An online 401(k) provider is striving for growth during the recession — and part of its strategy is to eliminate all transaction fees.
Human Interest, which has raised more than $80 million in funding since its 2015 inception, according to data from Crunchbase, has been adding new clients during the pandemic and has pledged not to lay off any staff, CEO Jeff Schneble has said.
Tuesday, the plan provider announced that it had done away with charges for loan initiations and qualified domestic relations order distributions, along with numerous other types of transactional fees.
“There’s not another company in the industry that has gotten rid of them,” said Rakesh Mahajan, the firm’s vice president of revenue. “The industry is making money on punitive charges to customers, and they aren’t necessary.”
Along with that change, the company this week rolled out two additional plan packages. Human Interest now has record-keeping packages with different service levels, with flat fees for the employer ranging from $120 per month plus $4 per employee to $150 per month plus $8 per employee. At the higher end, it serves as plan administrator and can provide dedicated account management, according to the firm.
There is also a $499 setup fee for some plans, according to the company’s website.
Employees are separately assessed record-keeping and administrative fees of 50 basis points, in addition to investment management fees, according to Human Interest. The record keeper has about 30 investment options available, with fees ranging from 4 basis points to 67 bps, its site shows.
The company currently has more than 2,000 retirement plans in its book of business. About a quarter of them work with a financial adviser, Mahajan said, noting that the firm has relationships with about 300 RIAs.

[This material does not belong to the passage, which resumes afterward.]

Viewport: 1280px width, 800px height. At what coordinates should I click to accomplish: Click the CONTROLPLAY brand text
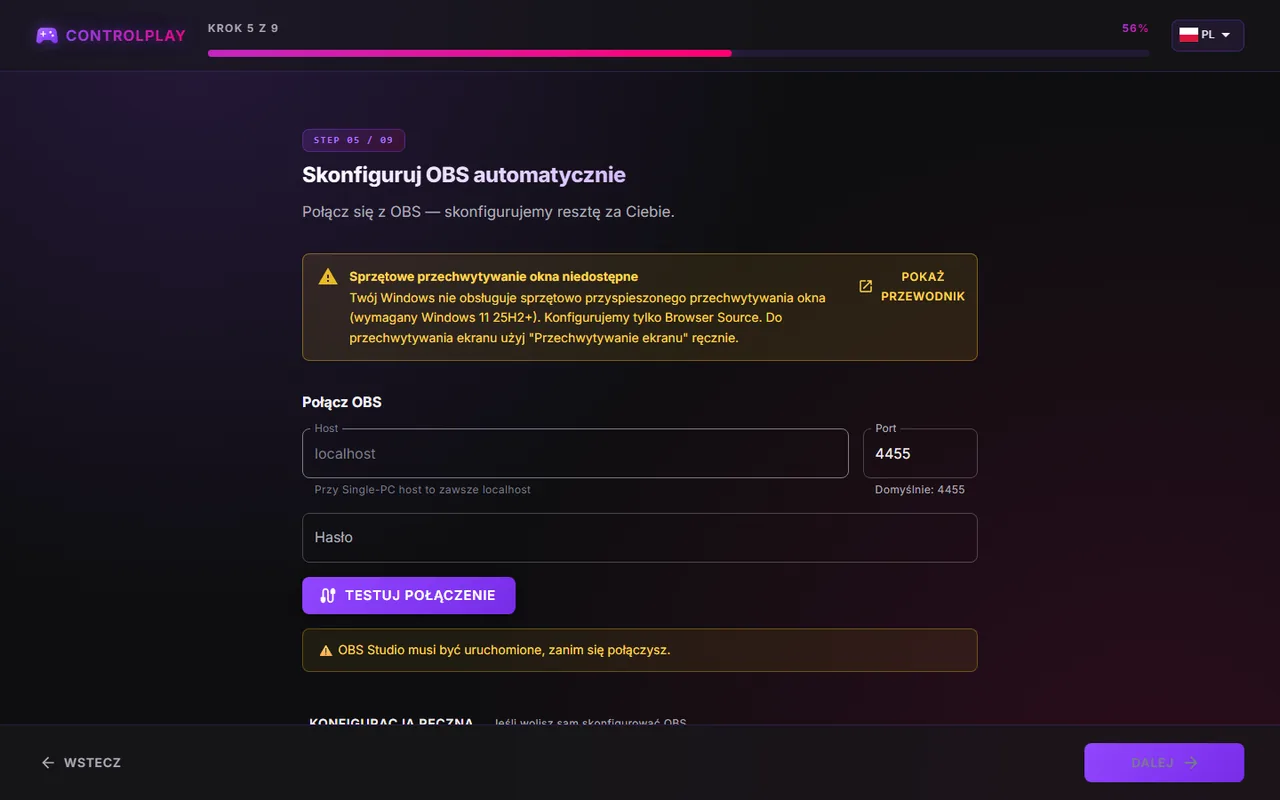coord(126,35)
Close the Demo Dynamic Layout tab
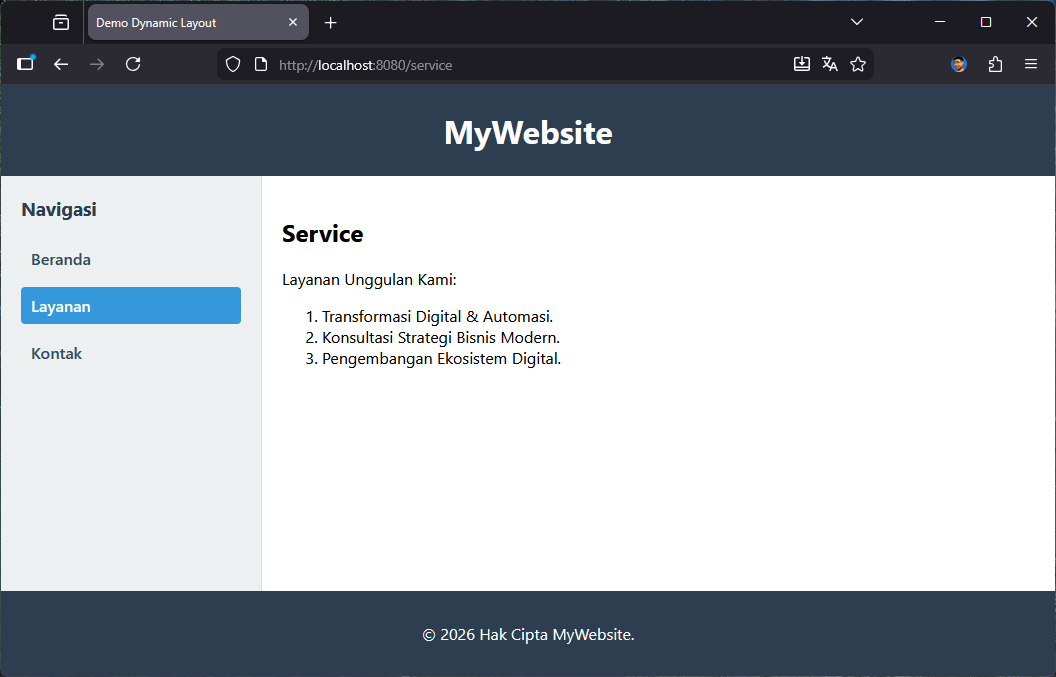 [293, 21]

“We are very adviser-friendly,” he said.
During the pandemic, Human Interest has had no problem taking on new clients — it has had to keep hiring to meet demand, he said. Head count has at least tripled over 18 months, with the staff now at about 200, Mahajan said.
“We’ve definitely seen our best months ever,” he said. “Customers are saying, ‘I have to look at every dollar I’m spending. I need value for money.’”
As small and midsize companies restart their operations, some of them have sought to get the fiduciary and administrative burden of a retirement plan off their plate, Mahajan said.
Most of the plans Human Interest serves have 500 or fewer employees, he said.
“We love startup plans,” Mahajan said. “We can make money on plans with no assets, because we know they’re going to grow.”